Ecological status[1]  is an assessment of the quality of the structure and functioning of surface water ecosystems. It shows the influence of pressures (pollution, habitat degradation, climate change, etc.) over the identified quality elements. Ecological status is determined for each of the surface water bodies of rivers, lakes, transitional and coastal waters based on biological quality elements, supporting physico-chemical and hydromorphological quality elements (Figure 2.1).  The overall ecological status classification for a water body is determined, according to the one-out-all-out principle, by the worst status of all the biological quality elements and the supporting quality elements.

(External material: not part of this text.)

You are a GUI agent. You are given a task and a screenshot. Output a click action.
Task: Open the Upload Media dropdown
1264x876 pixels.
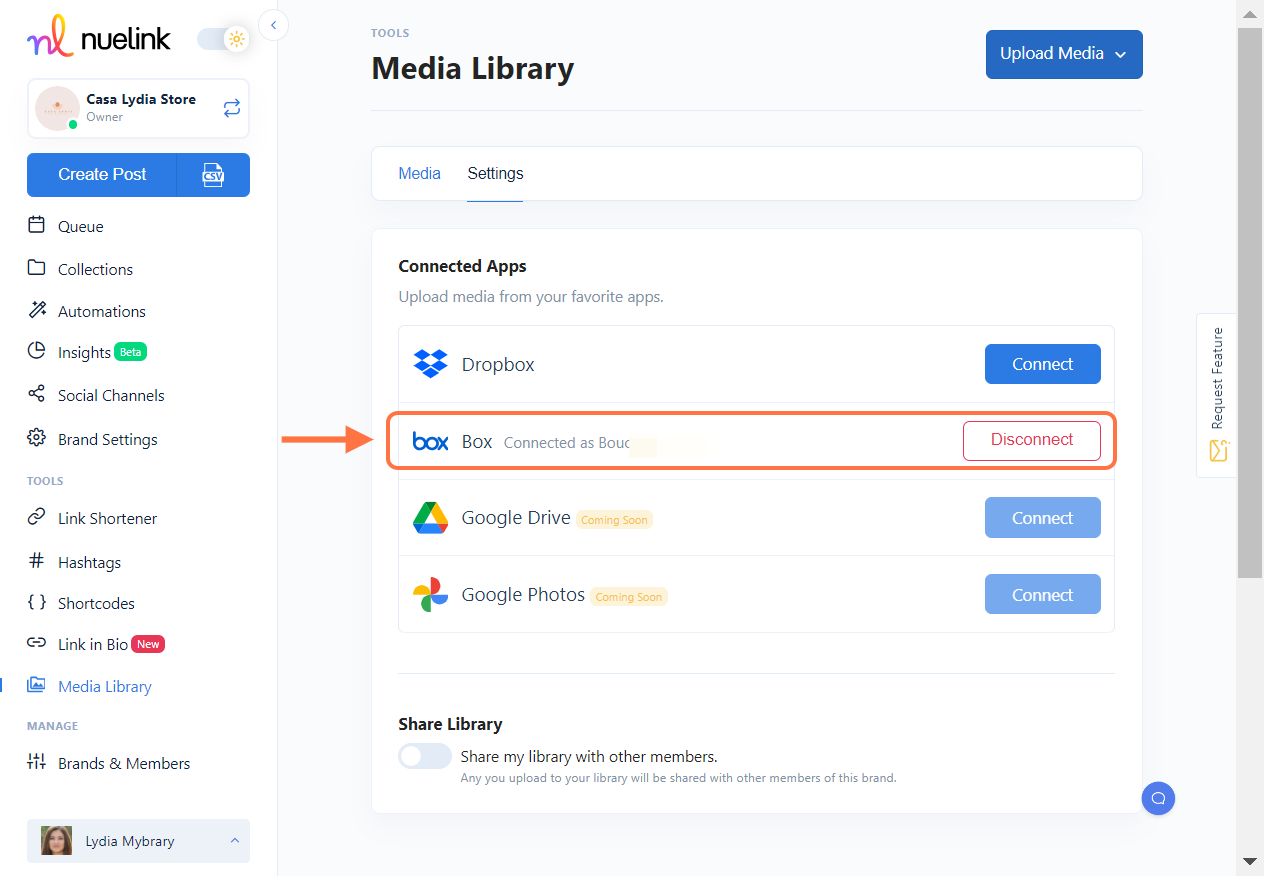[1063, 54]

Figure 2.X. Assessment of ecological status of surface water bodies

Previous comments

  • mohauvol (Volker Mohaupt) 23 Feb 2018 16:02:34

    Figure 2.X:

    The presentation of the ecological status / potential in figure 2.X is to our opinion misleading. There is no visible differentiation between biological quality elements and supporting physiical and chemical quality elements (including hydromorphology). As in Germany and to our knowledge in most MS the ecological status / potential is determined by the biological quality elements only. The physical and chemical quality elements (including hydromorphology) are only used supportive. Please change figure 2.X accordingly (separate biological QE`s from other supportive QE`s).

  • reckinann (Anne-Marie Reckinger) 26 Feb 2018 10:55:06

    The ecological potential classification only distinguishes 4 classes and these should be added to this figure.

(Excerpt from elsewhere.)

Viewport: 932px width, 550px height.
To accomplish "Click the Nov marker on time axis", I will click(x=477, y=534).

  • mohauvol (Volker Mohaupt) 26 Feb 2018 14:13:32

    Please add some sentences to describe the general difference between "status" and "potential" in the report.

    For example:

    Heavily modified and artificial waters are distinguished from natural waterbodies. These were either created artificially (e.g. a canal), or else their structure
    has been modified so extensively that a “good ecological status” can no longer be achieved without significantly impairing an existing, economically significant
    water use that cannot be achieved by other means. For such waters, an equally ambitious environmental objective of a “good ecological potential” has been defined, which requires improvements to be made to the hydromorphological pressures without impairing non-substitutable water uses. However, chemical status applies in exactly the same way as for natural waterbodies.

    or

    For “heavily modified” and “artificial” water bodies, the EU Water Framework Directive prescribes the objective of “good ecological potential”. “Maximum ecological potential” is the reference status for heavily modified water bodies. At maximum ecological potential, all measures have been taken to improve the morphology of the water body without restricting its anthropogenous
    usage. A “good ecological potential” represents only a minimal deviation of the biotic community from that of “maximum ecological potential”.

  • Martin Schönberg (invited by kristpet (disabled)) 27 Feb 2018 13:00:29

    "...coastal waters based on biological quality elements,  supporting...."

    Proposal: "supported by" instead of supporting

  • Martin Schönberg (invited by kristpet (disabled)) 27 Feb 2018 13:00:45

    "The overall ecological status classification for a water body is determined, according to the one-out-all-out principle, by the worst status of all the biological quality elements and the supporting quality elements."

    This is misleading. One-out-all-out is mainly for biological quality elements, hydromorphology is classifying only from high to good.

  • Martin Schönberg (invited by kristpet (disabled)) 27 Feb 2018 13:01:13

    "Figure 2.X. Assessment of ecological status of surface water bodies"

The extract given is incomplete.